PROBLEM DESCRIPTION —
Your output should be the lines from the one containing "Task: Open 数据洞察 data insights page" through the last line below, both ends included, exactly as written and free of pictures.

--- AVAILABLE RECORDS ---

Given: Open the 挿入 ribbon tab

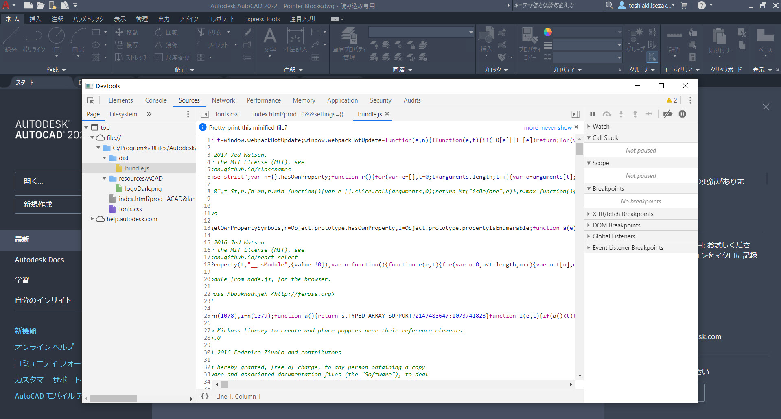Looking at the screenshot, I should click(35, 19).
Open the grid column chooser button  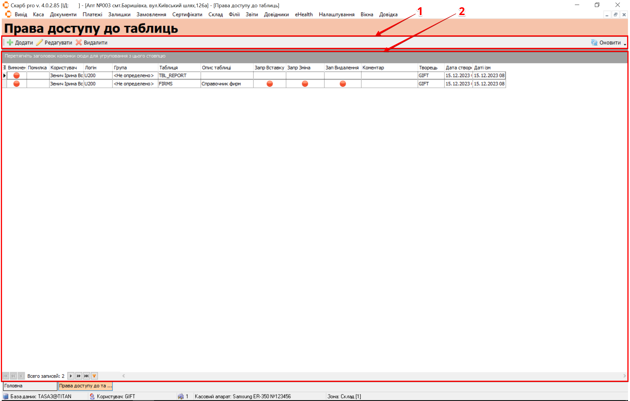(4, 67)
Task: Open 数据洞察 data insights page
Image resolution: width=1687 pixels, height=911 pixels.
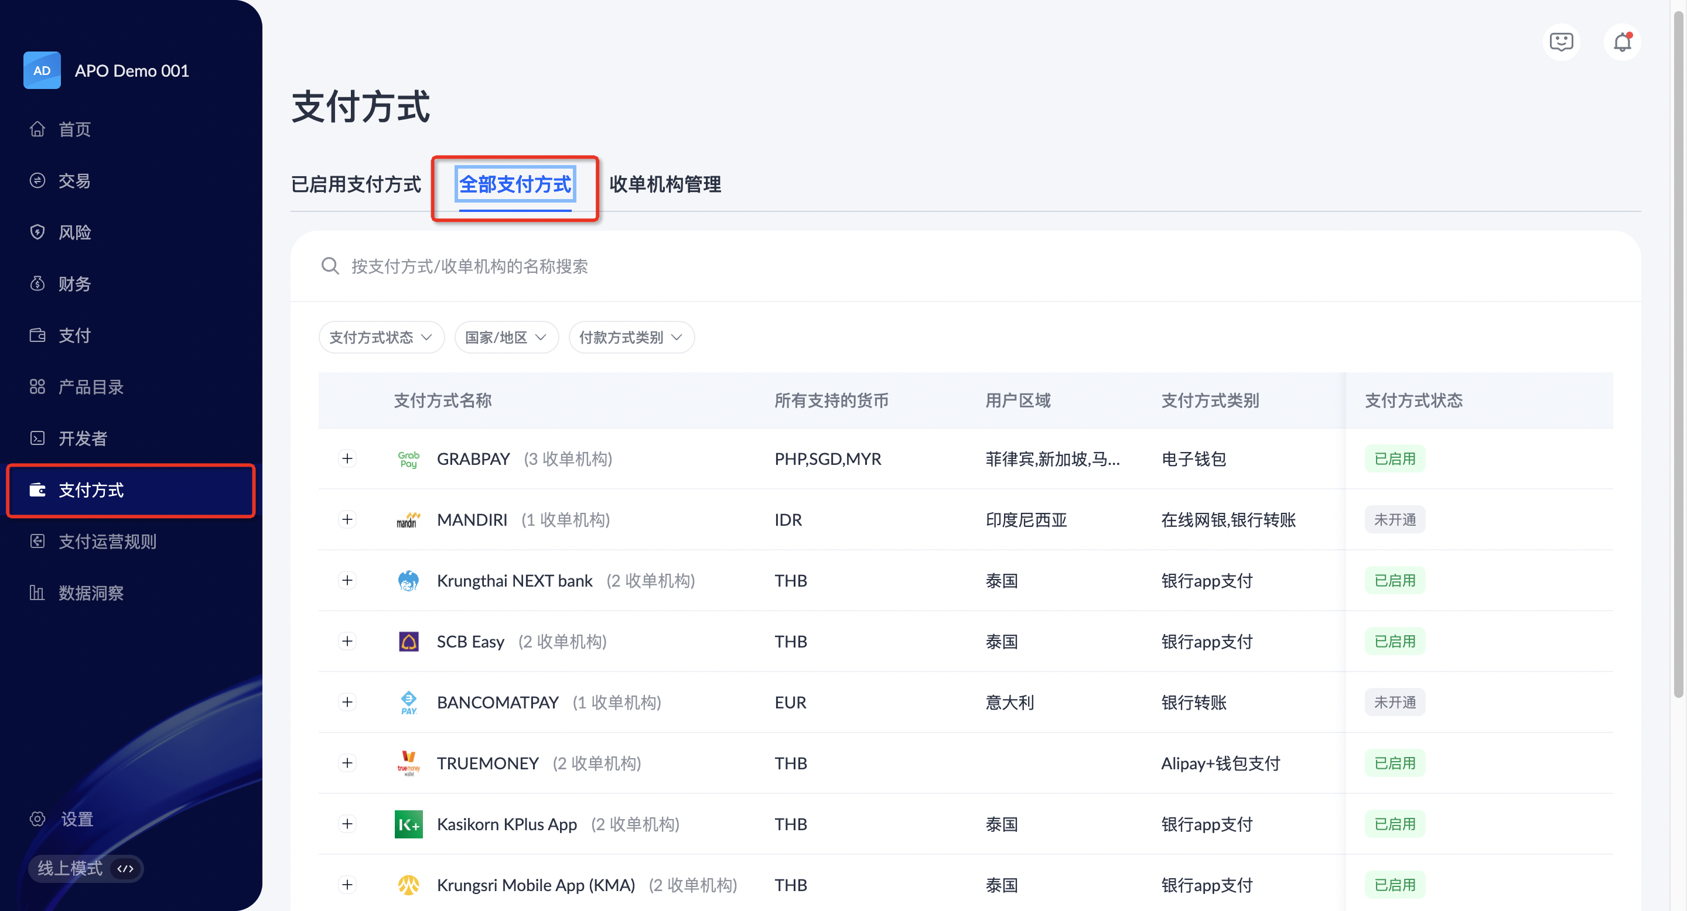Action: click(90, 593)
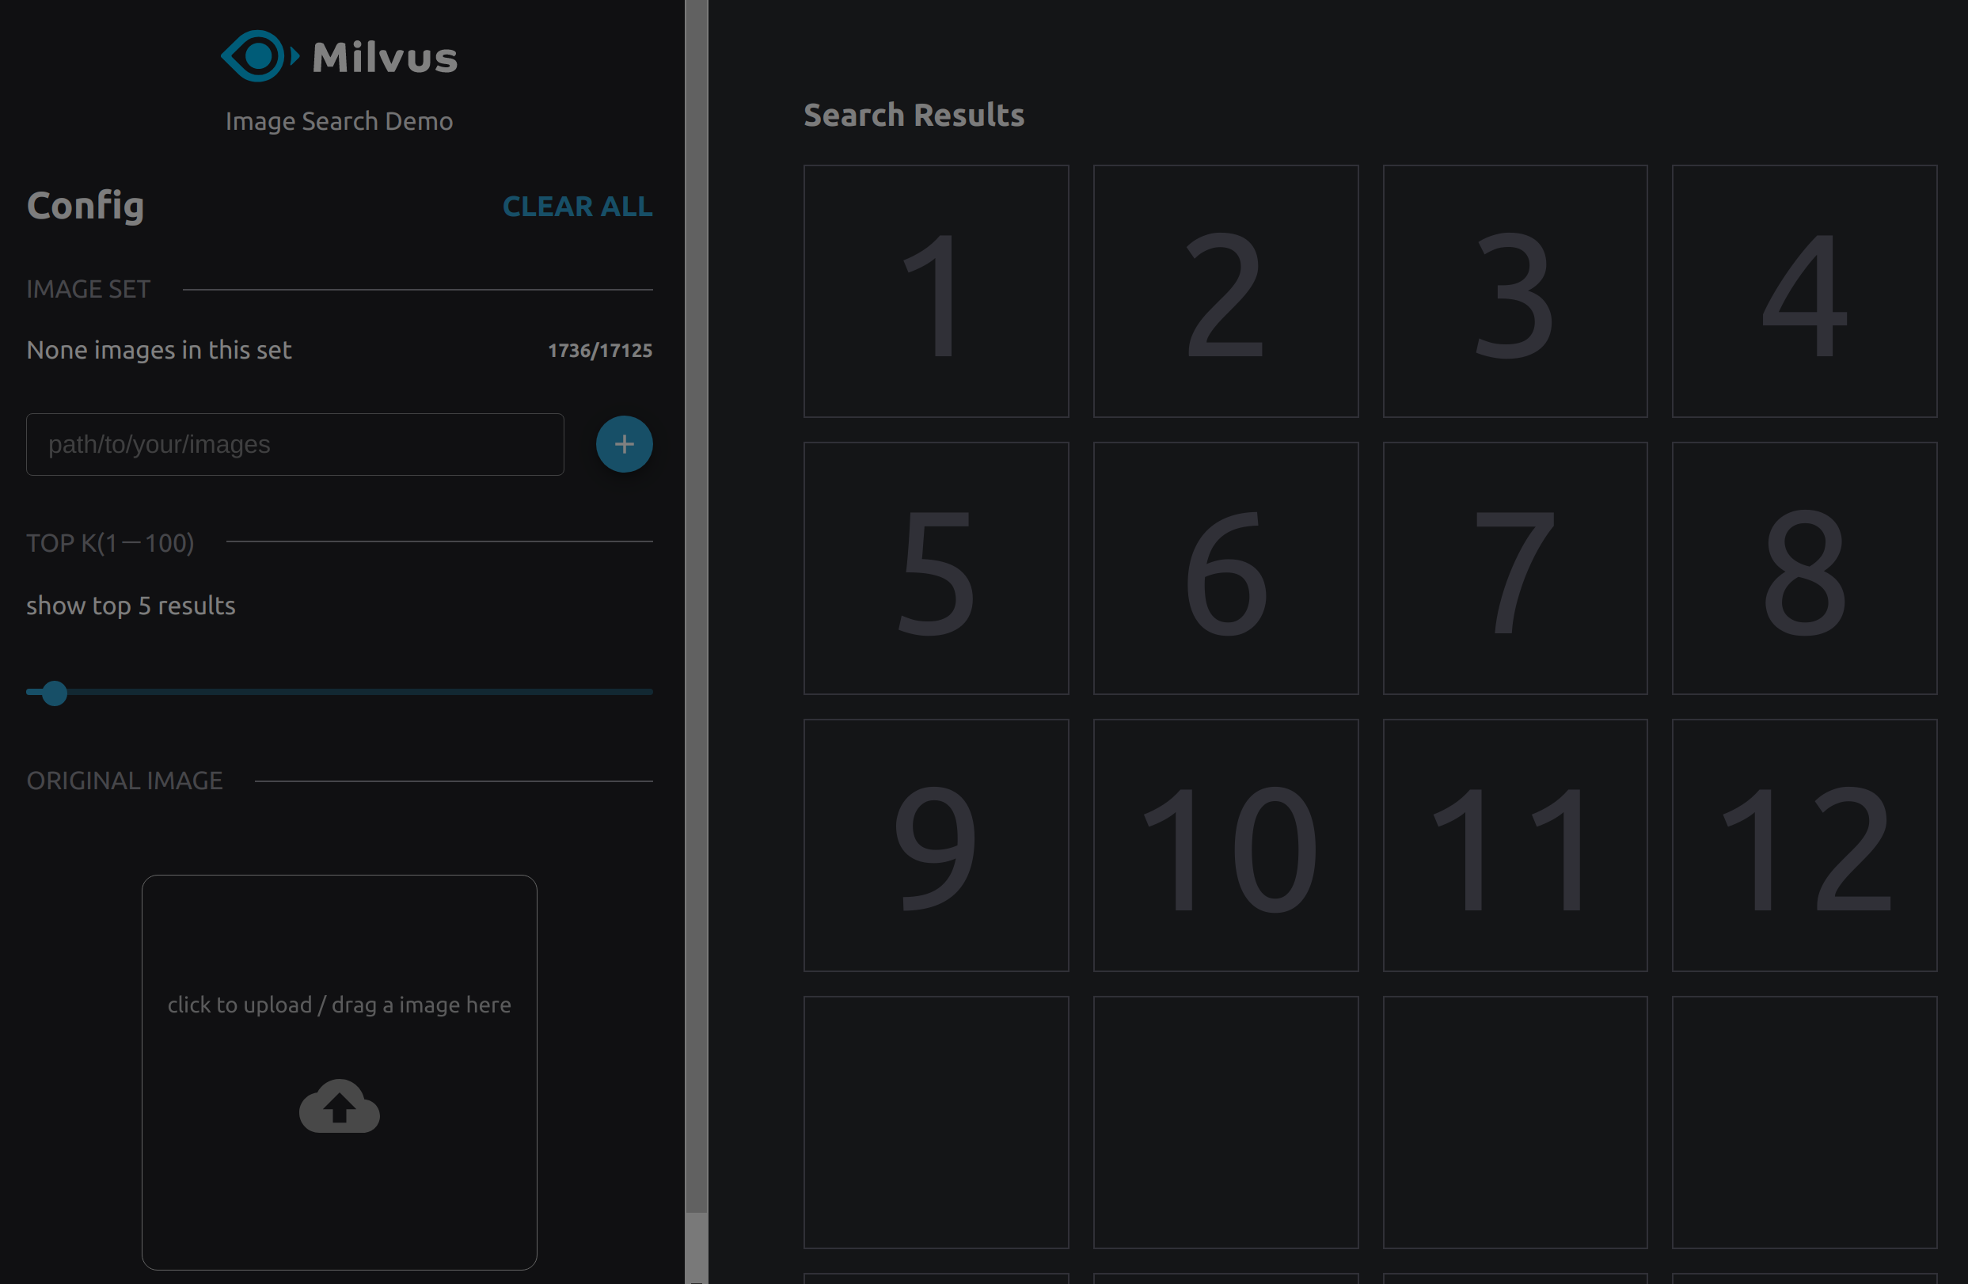Open result tile numbered 9
1968x1284 pixels.
pyautogui.click(x=935, y=846)
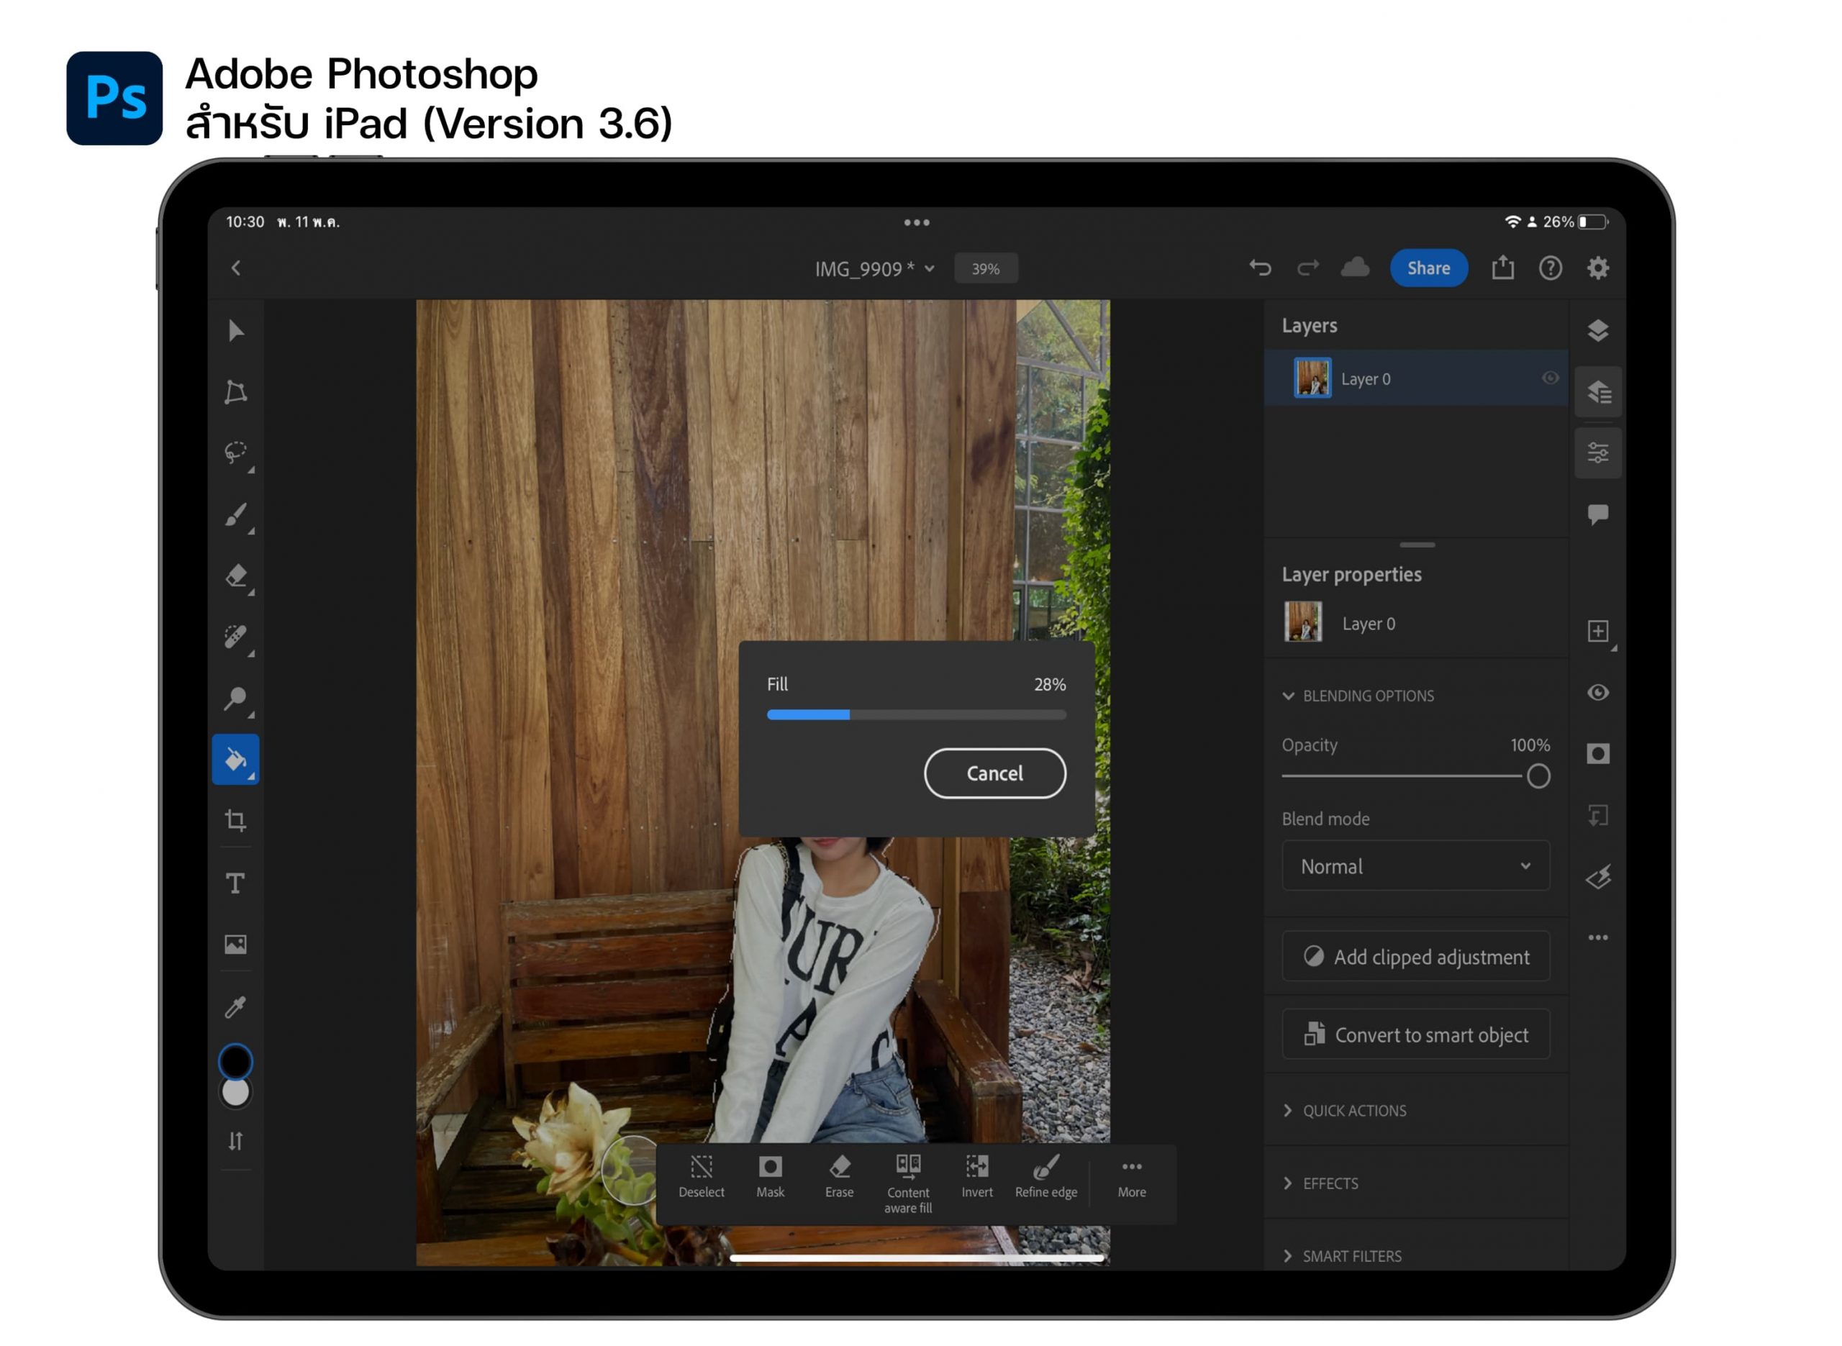Select the Lasso tool
The image size is (1842, 1346).
(x=235, y=453)
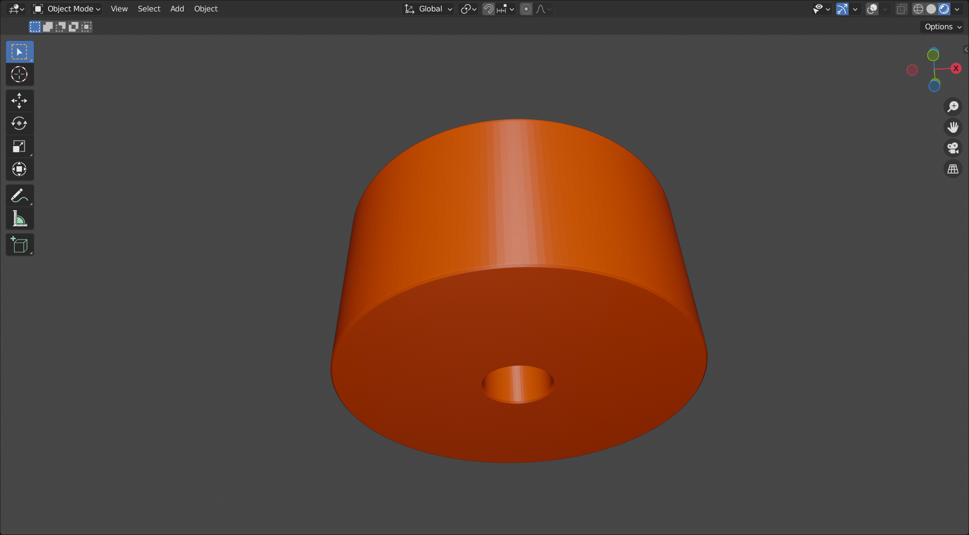969x535 pixels.
Task: Select the Measure tool
Action: 19,219
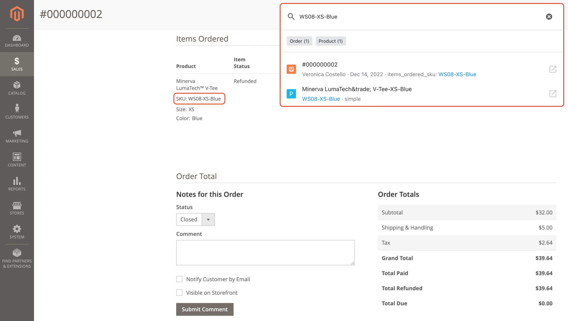Expand the Closed status selector arrow

coord(208,219)
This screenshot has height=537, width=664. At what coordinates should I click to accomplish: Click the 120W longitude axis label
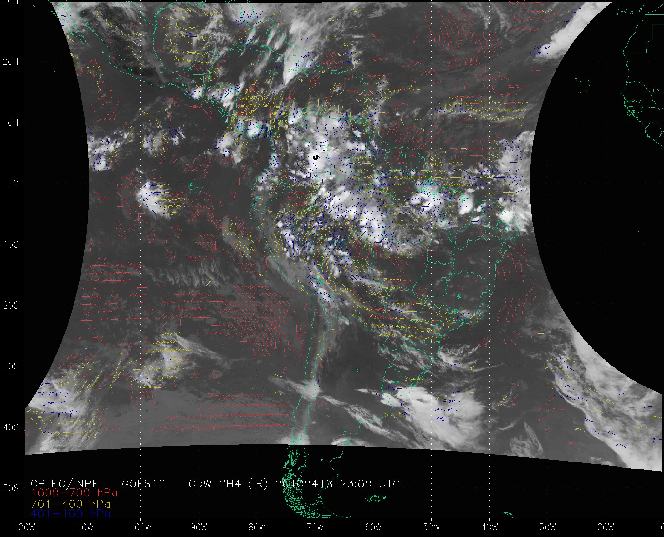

---

ANSWER FOR THIS EXERCISE —
Task: Open 数据洞察 data insights page
Image resolution: width=1687 pixels, height=911 pixels.
Action: click(90, 593)
Open result tile numbered 9
1968x1284 pixels.
pyautogui.click(x=935, y=846)
Select the Lasso tool
The image size is (1842, 1346).
(x=235, y=453)
969x535 pixels.
Task: Select the Measure tool
Action: 19,219
Expand the Closed status selector arrow

coord(208,219)
This screenshot has height=537, width=664. At what coordinates should I click to accomplish: Click the 120W longitude axis label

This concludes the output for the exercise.